- _EXERCISE TASK_
Copy out each of the following records line for line, with no changes.
==== ROWS
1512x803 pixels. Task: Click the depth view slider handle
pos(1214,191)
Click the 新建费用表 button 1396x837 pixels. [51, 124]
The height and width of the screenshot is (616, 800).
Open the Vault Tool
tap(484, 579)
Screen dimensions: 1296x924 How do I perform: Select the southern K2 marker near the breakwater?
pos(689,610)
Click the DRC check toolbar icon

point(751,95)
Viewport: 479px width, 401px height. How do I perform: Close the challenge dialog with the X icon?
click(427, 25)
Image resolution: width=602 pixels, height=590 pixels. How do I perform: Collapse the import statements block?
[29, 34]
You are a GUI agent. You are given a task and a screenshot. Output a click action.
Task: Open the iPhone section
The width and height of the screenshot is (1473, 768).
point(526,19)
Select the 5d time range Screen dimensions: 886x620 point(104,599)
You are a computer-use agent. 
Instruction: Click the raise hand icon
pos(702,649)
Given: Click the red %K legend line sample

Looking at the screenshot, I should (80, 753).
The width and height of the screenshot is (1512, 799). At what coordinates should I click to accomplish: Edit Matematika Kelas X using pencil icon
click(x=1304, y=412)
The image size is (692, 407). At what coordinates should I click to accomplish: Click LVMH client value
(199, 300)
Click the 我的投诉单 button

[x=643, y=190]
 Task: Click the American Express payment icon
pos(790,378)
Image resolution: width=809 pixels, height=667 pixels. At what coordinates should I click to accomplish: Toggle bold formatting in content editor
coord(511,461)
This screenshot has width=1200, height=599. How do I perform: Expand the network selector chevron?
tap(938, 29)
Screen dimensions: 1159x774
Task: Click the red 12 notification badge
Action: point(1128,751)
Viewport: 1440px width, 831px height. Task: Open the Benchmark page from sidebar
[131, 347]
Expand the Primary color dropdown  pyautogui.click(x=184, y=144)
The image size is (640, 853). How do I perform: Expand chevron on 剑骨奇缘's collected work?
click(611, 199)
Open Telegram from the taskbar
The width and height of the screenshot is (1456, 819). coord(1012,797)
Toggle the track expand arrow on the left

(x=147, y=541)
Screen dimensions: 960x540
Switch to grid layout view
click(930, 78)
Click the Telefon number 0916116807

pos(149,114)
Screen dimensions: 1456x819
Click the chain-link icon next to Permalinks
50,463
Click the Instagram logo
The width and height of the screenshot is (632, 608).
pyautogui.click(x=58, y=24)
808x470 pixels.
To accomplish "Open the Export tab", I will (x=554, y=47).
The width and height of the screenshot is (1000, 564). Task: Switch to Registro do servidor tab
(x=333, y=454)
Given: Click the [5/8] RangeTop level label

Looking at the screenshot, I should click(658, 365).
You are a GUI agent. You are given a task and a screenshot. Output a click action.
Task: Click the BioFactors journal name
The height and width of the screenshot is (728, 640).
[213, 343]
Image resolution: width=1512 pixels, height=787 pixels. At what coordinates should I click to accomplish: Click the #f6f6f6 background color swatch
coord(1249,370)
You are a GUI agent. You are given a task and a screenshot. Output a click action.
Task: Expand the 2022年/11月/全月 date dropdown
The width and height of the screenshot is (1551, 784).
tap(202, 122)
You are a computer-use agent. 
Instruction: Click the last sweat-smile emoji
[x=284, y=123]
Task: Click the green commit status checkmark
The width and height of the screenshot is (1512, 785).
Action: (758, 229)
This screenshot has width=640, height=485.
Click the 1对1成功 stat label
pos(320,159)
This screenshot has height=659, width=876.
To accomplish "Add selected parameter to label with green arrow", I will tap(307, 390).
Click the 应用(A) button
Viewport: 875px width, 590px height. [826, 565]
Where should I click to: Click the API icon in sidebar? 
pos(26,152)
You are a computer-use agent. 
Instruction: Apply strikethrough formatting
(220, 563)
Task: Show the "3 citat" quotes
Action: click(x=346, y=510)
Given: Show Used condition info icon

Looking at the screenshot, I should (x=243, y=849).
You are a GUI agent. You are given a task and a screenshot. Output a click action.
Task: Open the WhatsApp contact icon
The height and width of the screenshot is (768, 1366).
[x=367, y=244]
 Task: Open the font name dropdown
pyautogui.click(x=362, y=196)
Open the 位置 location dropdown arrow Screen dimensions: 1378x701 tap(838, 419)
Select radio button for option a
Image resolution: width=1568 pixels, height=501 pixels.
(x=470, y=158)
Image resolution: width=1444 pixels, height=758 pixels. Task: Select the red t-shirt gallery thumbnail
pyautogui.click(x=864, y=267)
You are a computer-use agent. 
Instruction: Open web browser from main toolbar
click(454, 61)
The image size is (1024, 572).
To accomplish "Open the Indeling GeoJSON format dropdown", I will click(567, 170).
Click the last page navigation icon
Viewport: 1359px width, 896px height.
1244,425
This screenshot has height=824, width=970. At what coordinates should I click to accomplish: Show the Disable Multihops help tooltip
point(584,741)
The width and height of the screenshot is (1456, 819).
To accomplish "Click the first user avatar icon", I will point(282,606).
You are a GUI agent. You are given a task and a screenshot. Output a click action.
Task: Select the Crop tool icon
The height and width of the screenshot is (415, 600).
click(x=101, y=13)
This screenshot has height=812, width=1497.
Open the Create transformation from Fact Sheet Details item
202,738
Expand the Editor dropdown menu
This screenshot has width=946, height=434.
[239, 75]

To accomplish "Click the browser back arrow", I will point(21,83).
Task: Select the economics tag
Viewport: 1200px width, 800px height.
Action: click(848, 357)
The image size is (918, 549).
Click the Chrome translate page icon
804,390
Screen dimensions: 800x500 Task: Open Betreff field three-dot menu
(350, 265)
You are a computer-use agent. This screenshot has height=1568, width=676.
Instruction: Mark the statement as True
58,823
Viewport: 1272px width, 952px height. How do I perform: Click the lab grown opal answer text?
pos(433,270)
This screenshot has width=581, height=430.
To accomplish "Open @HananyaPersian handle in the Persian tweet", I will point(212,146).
========
- _EXERCISE RESULT_
1512x803 pixels. Task: Click the depth view slider handle
pos(1214,191)
Click the 新建费用表 button 1396x837 pixels. [51, 124]
The height and width of the screenshot is (616, 800).
Open the Vault Tool
tap(484, 579)
Screen dimensions: 1296x924 How do I perform: Select the southern K2 marker near the breakwater?
pos(689,610)
Click the DRC check toolbar icon

point(751,95)
Viewport: 479px width, 401px height. How do I perform: Close the challenge dialog with the X icon?
click(427, 25)
Image resolution: width=602 pixels, height=590 pixels. How do I perform: Collapse the import statements block?
[29, 34]
You are a GUI agent. You are given a task and a screenshot. Output a click action.
Task: Open the iPhone section
The width and height of the screenshot is (1473, 768).
point(526,19)
Select the 5d time range Screen dimensions: 886x620 point(104,599)
You are a computer-use agent. 
Instruction: Click the raise hand icon
pos(702,649)
Given: Click the red %K legend line sample

Looking at the screenshot, I should (80, 753).
The width and height of the screenshot is (1512, 799). At what coordinates should I click to accomplish: Edit Matematika Kelas X using pencil icon
click(x=1304, y=412)
The image size is (692, 407). At what coordinates should I click to accomplish: Click LVMH client value
(199, 300)
Click the 我的投诉单 button

[x=643, y=190]
 Task: Click the American Express payment icon
pos(790,378)
Image resolution: width=809 pixels, height=667 pixels. At what coordinates should I click to accomplish: Toggle bold formatting in content editor
coord(511,461)
This screenshot has width=1200, height=599. How do I perform: Expand the network selector chevron?
tap(938, 29)
Screen dimensions: 1159x774
Task: Click the red 12 notification badge
Action: point(1128,751)
Viewport: 1440px width, 831px height. Task: Open the Benchmark page from sidebar
[131, 347]
Expand the Primary color dropdown  pyautogui.click(x=184, y=144)
The image size is (640, 853). How do I perform: Expand chevron on 剑骨奇缘's collected work?
click(611, 199)
Open Telegram from the taskbar
The width and height of the screenshot is (1456, 819). coord(1012,797)
Toggle the track expand arrow on the left

(x=147, y=541)
Screen dimensions: 960x540
Switch to grid layout view
click(930, 78)
Click the Telefon number 0916116807

pos(149,114)
Screen dimensions: 1456x819
Click the chain-link icon next to Permalinks
50,463
Click the Instagram logo
The width and height of the screenshot is (632, 608).
pyautogui.click(x=58, y=24)
808x470 pixels.
To accomplish "Open the Export tab", I will (x=554, y=47).
The width and height of the screenshot is (1000, 564). Task: Switch to Registro do servidor tab
(x=333, y=454)
Given: Click the [5/8] RangeTop level label

Looking at the screenshot, I should click(658, 365).
You are a GUI agent. You are given a task and a screenshot. Output a click action.
Task: Click the BioFactors journal name
The height and width of the screenshot is (728, 640).
[213, 343]
Image resolution: width=1512 pixels, height=787 pixels. At what coordinates should I click to accomplish: Click the #f6f6f6 background color swatch
coord(1249,370)
You are a GUI agent. You are given a task and a screenshot. Output a click action.
Task: Expand the 2022年/11月/全月 date dropdown
The width and height of the screenshot is (1551, 784).
tap(202, 122)
You are a computer-use agent. 
Instruction: Click the last sweat-smile emoji
[x=284, y=123]
Task: Click the green commit status checkmark
The width and height of the screenshot is (1512, 785).
Action: (758, 229)
This screenshot has width=640, height=485.
Click the 1对1成功 stat label
pos(320,159)
This screenshot has height=659, width=876.
To accomplish "Add selected parameter to label with green arrow", I will tap(307, 390).
Click the 应用(A) button
Viewport: 875px width, 590px height. [826, 565]
Where should I click to: Click the API icon in sidebar? 
pos(26,152)
You are a computer-use agent. 
Instruction: Apply strikethrough formatting
(220, 563)
Task: Show the "3 citat" quotes
Action: click(x=346, y=510)
Given: Show Used condition info icon

Looking at the screenshot, I should (x=243, y=849).
You are a GUI agent. You are given a task and a screenshot. Output a click action.
Task: Open the WhatsApp contact icon
The height and width of the screenshot is (768, 1366).
[x=367, y=244]
 Task: Open the font name dropdown
pyautogui.click(x=362, y=196)
Open the 位置 location dropdown arrow Screen dimensions: 1378x701 tap(838, 419)
Select radio button for option a
Image resolution: width=1568 pixels, height=501 pixels.
(x=470, y=158)
Image resolution: width=1444 pixels, height=758 pixels. Task: Select the red t-shirt gallery thumbnail
pyautogui.click(x=864, y=267)
You are a computer-use agent. 
Instruction: Open web browser from main toolbar
click(454, 61)
The image size is (1024, 572).
To accomplish "Open the Indeling GeoJSON format dropdown", I will click(567, 170).
Click the last page navigation icon
Viewport: 1359px width, 896px height.
1244,425
This screenshot has height=824, width=970. At what coordinates should I click to accomplish: Show the Disable Multihops help tooltip
point(584,741)
The width and height of the screenshot is (1456, 819).
To accomplish "Click the first user avatar icon", I will point(282,606).
You are a GUI agent. You are given a task and a screenshot. Output a click action.
Task: Select the Crop tool icon
The height and width of the screenshot is (415, 600).
click(x=101, y=13)
This screenshot has height=812, width=1497.
Open the Create transformation from Fact Sheet Details item
202,738
Expand the Editor dropdown menu
This screenshot has width=946, height=434.
[239, 75]

To accomplish "Click the browser back arrow", I will point(21,83).
Task: Select the economics tag
Viewport: 1200px width, 800px height.
Action: click(848, 357)
The image size is (918, 549).
Click the Chrome translate page icon
804,390
Screen dimensions: 800x500 Task: Open Betreff field three-dot menu
(350, 265)
You are a computer-use agent. This screenshot has height=1568, width=676.
Instruction: Mark the statement as True
58,823
Viewport: 1272px width, 952px height. How do I perform: Click the lab grown opal answer text?
pos(433,270)
This screenshot has width=581, height=430.
To accomplish "Open @HananyaPersian handle in the Persian tweet", I will point(212,146).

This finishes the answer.